Saved data entries:
- - -
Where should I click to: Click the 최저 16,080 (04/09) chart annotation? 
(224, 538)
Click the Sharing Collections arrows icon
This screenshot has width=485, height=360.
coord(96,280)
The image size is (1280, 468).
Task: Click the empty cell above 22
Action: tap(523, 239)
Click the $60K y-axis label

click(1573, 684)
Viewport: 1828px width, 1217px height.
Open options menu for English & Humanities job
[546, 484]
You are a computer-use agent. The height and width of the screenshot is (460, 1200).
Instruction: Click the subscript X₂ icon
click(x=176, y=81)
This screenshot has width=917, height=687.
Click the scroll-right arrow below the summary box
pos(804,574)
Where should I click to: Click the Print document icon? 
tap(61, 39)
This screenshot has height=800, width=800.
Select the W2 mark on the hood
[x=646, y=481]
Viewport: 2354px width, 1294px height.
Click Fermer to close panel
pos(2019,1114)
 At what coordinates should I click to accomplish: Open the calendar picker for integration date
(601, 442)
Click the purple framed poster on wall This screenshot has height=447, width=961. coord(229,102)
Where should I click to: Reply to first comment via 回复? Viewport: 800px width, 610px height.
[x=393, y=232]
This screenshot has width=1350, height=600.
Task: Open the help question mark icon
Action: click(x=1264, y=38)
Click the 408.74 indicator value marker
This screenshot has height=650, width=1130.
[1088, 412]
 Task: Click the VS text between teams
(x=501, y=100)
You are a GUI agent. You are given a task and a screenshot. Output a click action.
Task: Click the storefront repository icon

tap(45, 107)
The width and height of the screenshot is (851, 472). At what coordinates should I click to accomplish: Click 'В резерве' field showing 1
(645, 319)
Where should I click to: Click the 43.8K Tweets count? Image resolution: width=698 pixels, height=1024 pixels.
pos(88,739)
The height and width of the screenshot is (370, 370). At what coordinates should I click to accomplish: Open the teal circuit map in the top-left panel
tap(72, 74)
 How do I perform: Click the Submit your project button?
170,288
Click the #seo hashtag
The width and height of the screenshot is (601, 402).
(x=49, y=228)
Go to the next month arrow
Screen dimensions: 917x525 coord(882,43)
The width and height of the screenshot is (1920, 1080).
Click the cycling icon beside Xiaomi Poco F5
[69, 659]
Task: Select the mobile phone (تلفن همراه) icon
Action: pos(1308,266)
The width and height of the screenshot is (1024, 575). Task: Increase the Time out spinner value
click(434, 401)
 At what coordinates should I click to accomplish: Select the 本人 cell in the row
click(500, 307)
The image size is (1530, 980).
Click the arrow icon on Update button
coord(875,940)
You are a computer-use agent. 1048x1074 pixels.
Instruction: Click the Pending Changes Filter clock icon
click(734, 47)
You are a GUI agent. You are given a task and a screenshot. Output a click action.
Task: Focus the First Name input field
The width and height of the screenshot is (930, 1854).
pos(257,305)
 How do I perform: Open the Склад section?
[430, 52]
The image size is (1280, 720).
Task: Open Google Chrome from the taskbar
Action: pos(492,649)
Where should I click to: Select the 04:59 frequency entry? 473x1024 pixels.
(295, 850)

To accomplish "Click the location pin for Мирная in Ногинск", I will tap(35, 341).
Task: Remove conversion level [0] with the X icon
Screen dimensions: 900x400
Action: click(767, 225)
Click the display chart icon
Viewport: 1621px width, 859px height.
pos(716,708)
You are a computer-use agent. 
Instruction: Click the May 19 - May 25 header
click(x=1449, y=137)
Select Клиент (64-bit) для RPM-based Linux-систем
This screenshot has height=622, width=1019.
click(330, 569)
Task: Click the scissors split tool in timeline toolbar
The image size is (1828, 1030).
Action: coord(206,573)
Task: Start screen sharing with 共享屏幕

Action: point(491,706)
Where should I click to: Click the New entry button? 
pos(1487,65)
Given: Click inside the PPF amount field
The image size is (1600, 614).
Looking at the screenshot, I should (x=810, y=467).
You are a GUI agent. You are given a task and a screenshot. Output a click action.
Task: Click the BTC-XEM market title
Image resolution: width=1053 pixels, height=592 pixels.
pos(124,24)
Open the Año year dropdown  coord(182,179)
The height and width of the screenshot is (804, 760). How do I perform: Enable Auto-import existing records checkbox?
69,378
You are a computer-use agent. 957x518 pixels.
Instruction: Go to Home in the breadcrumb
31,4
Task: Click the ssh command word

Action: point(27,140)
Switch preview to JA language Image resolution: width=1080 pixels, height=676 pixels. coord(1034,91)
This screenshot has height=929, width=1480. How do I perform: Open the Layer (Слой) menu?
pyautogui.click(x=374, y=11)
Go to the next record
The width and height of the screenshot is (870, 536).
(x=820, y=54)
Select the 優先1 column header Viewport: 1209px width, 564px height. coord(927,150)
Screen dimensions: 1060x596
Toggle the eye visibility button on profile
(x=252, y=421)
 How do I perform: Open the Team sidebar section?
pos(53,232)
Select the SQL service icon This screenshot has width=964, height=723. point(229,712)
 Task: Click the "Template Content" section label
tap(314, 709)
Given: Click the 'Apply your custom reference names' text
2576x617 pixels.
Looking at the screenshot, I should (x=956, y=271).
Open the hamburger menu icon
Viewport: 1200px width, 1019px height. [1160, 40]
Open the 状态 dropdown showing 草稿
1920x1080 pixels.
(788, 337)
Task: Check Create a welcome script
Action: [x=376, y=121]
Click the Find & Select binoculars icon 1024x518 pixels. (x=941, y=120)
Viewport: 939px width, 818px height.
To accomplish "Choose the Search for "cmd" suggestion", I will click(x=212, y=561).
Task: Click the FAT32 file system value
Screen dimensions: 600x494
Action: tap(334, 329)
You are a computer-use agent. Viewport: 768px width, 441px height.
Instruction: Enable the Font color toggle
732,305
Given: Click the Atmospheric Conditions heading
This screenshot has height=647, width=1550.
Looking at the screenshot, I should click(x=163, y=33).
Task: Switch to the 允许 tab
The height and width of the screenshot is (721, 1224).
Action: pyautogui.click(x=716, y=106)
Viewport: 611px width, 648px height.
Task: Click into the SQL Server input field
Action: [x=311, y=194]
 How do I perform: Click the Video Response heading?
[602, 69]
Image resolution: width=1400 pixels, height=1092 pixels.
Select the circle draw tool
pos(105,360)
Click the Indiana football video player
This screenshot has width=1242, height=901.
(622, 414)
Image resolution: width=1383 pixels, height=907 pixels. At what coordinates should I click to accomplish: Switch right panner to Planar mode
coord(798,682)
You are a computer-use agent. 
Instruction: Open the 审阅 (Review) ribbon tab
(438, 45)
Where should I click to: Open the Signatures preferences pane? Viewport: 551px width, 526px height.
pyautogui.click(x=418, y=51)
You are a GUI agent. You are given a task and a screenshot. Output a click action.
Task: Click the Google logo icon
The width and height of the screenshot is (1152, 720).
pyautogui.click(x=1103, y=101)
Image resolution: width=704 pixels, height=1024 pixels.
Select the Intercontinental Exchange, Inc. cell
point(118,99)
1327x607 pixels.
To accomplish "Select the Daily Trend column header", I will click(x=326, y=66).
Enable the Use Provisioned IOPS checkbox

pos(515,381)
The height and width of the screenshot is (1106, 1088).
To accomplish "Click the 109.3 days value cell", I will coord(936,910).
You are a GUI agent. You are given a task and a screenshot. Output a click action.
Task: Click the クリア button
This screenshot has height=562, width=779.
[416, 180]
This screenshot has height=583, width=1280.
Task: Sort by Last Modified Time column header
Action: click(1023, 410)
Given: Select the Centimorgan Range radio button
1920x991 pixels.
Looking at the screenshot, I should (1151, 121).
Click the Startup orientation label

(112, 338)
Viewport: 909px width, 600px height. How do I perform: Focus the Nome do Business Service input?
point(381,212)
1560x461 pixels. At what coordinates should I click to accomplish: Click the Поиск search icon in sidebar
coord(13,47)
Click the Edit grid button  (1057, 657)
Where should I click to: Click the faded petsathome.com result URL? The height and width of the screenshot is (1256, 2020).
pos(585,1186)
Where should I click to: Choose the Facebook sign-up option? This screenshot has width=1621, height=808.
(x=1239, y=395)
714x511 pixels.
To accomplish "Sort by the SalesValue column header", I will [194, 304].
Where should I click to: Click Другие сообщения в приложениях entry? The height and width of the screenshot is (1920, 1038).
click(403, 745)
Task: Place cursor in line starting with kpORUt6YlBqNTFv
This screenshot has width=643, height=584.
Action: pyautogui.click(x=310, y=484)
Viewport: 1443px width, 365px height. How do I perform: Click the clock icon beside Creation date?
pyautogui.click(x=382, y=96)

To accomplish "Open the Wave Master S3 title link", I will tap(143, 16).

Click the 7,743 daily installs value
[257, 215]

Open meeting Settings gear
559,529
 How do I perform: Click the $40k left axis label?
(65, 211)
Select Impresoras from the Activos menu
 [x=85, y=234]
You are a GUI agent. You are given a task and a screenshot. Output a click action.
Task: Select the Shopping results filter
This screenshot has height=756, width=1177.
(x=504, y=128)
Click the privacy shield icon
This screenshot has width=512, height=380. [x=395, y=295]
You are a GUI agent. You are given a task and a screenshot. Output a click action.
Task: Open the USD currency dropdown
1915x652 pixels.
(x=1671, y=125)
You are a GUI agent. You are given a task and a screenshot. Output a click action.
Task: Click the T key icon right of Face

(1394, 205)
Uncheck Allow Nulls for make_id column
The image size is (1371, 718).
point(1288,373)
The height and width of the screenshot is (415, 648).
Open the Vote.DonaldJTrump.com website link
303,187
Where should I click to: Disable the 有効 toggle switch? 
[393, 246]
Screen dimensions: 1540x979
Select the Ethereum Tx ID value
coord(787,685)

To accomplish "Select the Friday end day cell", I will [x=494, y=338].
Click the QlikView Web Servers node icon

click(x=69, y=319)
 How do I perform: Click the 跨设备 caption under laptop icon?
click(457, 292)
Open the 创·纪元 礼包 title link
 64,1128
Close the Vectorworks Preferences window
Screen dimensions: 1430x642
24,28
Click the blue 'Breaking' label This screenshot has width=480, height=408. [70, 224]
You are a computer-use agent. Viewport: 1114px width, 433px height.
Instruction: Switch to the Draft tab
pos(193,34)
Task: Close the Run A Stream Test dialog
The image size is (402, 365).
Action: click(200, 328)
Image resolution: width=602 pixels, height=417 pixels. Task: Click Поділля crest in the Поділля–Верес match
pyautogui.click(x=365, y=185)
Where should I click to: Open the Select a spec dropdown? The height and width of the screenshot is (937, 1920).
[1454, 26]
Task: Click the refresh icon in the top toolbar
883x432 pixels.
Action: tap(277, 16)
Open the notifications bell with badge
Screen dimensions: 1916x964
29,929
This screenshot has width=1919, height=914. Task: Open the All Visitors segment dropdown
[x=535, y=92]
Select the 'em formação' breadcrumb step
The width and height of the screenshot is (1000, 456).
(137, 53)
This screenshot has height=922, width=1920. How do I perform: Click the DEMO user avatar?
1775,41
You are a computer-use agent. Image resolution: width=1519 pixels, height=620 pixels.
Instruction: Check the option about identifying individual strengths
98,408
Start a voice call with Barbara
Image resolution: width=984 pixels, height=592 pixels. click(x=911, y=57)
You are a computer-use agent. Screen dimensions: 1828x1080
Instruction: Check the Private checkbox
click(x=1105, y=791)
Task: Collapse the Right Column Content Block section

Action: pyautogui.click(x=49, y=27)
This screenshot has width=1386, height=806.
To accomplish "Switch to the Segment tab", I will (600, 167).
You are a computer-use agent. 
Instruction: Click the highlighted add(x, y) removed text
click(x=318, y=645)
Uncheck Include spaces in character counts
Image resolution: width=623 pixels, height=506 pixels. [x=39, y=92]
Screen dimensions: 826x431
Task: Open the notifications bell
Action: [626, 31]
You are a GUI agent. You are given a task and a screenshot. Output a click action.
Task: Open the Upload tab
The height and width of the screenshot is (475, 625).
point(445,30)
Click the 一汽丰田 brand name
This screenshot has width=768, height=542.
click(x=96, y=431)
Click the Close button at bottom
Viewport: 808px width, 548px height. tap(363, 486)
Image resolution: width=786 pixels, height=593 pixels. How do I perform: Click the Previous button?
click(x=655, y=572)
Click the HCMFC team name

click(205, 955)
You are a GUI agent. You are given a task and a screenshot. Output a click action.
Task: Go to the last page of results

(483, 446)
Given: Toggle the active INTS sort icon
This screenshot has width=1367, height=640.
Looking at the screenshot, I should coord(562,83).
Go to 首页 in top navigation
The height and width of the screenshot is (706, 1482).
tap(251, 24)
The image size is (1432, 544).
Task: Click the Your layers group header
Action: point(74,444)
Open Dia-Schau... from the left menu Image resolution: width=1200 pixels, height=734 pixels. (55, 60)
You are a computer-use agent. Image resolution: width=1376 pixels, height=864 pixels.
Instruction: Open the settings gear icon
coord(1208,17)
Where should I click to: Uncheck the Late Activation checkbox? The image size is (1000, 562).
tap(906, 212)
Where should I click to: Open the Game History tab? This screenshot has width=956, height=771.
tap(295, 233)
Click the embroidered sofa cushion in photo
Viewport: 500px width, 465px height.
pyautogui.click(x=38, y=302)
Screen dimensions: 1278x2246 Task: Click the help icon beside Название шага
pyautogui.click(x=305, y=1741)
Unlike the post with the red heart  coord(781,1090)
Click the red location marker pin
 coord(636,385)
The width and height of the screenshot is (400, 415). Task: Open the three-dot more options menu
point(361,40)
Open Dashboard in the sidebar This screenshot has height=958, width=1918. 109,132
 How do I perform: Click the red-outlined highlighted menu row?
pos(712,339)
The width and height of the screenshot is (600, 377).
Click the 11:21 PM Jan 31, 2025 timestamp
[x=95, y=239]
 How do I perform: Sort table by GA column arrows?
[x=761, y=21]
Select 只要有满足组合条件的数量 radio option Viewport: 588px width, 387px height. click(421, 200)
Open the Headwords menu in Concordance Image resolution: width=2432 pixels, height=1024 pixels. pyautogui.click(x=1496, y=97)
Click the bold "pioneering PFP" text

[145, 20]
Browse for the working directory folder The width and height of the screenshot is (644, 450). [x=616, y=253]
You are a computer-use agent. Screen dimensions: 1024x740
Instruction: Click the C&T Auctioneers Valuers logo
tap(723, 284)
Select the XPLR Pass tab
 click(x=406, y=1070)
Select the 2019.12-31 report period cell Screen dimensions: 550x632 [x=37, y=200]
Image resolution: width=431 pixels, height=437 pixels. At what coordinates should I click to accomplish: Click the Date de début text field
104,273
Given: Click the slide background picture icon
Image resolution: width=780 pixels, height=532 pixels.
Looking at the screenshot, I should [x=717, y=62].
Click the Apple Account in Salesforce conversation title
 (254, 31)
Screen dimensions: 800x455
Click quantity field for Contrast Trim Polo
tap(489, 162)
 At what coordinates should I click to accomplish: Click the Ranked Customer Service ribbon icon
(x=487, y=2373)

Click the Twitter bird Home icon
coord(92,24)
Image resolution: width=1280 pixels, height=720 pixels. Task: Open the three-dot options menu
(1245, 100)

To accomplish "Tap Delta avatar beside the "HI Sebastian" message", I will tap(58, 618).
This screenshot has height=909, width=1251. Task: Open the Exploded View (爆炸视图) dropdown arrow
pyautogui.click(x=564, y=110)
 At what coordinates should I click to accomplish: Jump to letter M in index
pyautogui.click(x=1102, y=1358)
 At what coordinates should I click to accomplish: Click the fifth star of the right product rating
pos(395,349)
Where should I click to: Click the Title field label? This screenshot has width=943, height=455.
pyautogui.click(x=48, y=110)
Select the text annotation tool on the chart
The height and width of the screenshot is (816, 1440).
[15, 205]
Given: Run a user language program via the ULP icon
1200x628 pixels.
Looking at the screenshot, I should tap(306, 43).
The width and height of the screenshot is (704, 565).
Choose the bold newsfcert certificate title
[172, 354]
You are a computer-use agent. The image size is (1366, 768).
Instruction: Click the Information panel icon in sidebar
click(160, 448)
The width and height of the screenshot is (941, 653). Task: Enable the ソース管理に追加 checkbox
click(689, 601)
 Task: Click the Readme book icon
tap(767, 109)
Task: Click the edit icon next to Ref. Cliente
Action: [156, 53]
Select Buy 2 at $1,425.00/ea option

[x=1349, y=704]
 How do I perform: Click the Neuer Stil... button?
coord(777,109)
- - -
__Task objective__. The word to look for is "radio"; copy out every line of the entries that holds it.

__Answer for this exercise__.
Given: Select the Centimorgan Range radio button
Select 只要有满足组合条件的数量 radio option Viewport: 588px width, 387px height. click(421, 200)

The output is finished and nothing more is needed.